■ PROBLEM TO WORK ON:
After finding "Task: Toggle the" in the data, write out its line and all following lines without change, up to and including the last one. Leave out pictures.

************

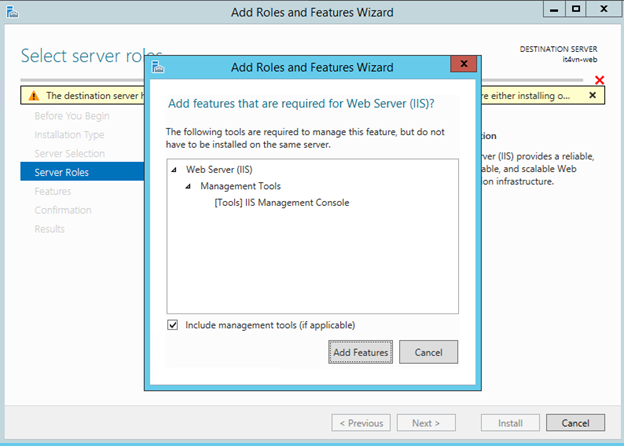Screen dimensions: 624x446
Task: Close the Add features popup dialog
Action: click(x=462, y=66)
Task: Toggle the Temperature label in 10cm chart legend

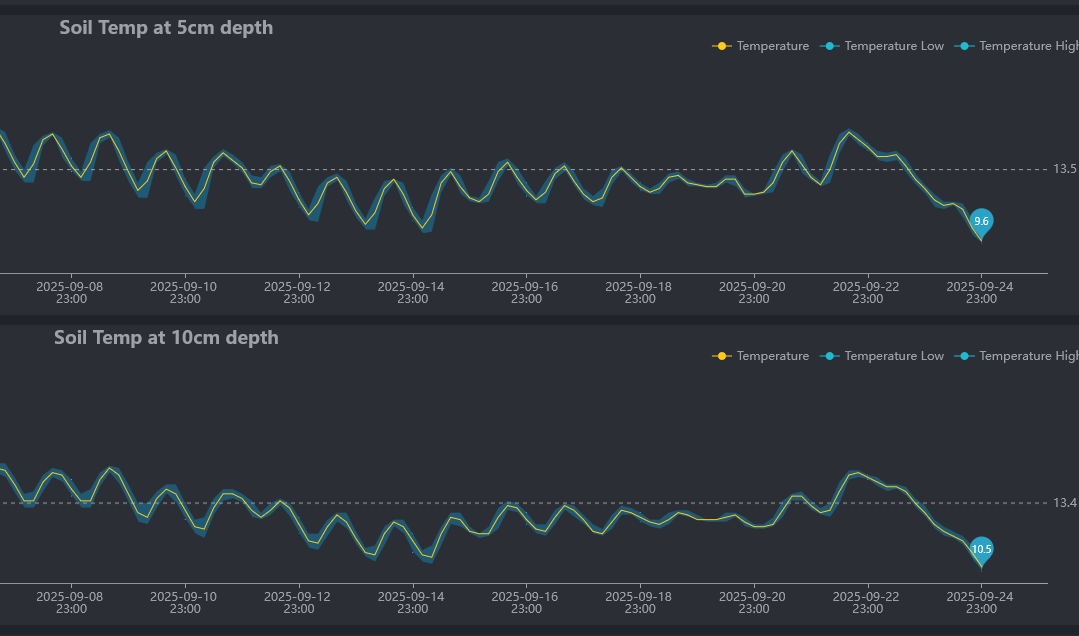Action: click(x=773, y=356)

************

■ THE ANSWER:
Task: Toggle the Temperature label in 10cm chart legend

Action: click(x=773, y=356)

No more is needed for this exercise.